While substantial evidence exists on the function of vegetative planting and other NBS methods for landslide risk, cost-effectiveness information is more limited. However, evidence suggests that disaster risk mitigation before an event occurs can be more cost effective than addressing social, environmental, and economic damage post-disaster, and the evidence for this, especially in developing countries, is an area of continued research (for example, see Shreve and Kelman 2014 who note that most cost-benefit analyses of disaster risk mitigation measures focus on flood, drought, and earthquakes). While not specific to landslide risk, some research has pointed to NBS as a cost-effective alternative to grey infrastructure. For example, WRI has estimated lower costs associated with green infrastructure development for filtering drinking water (US$1.5 billion for watershed conservation vs. US$8-10 billion to develop a new water filtration plans), reducing nutrient pollution (US$3.10 per pound of nitrogen reduced from forest buffers vs. US$8.56 per pound of nitrogen reduced from wastewater treatment plan upgrades) and treating wastewater (US$0.47 per 1,000 gallons of wastewater treated from wetlands vs. US$3.24 per 1,000 gallons of wastewater treated from a conventional wastewater treatment system) in the U.S. Increasing disaster risk and more frequent costly events may likely shift the balance in favor of proactive risk reduction measures in many cases. Shreve and Kelman 2014 also note the relative lack of information on the benefits of “ecosystem-based” disaster risk reduction, including measures such as reforestation and mangrove protection.
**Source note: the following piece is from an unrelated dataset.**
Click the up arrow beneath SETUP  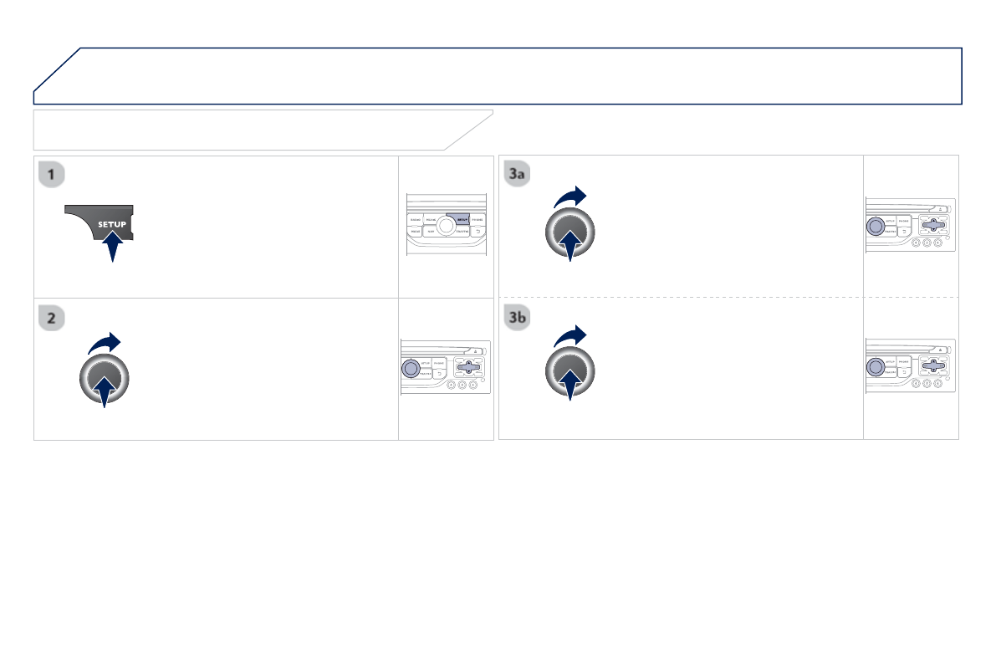point(112,247)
Evidence on the cost-effectiveness of NBS for landslide risk in growing but requires more research. Nehren and Mojica 2021 have conducted a global analysis of NBS for shallow landslide risk mitigation and note the need for additional research into the cost-effectiveness of these measures as compared to grey infrastructure. Singh 2010 provides evidence of bioengineering as a cost-effective solution with a high cost-benefit ratio, particularly when combined with traditional grey landslide risk reduction methods.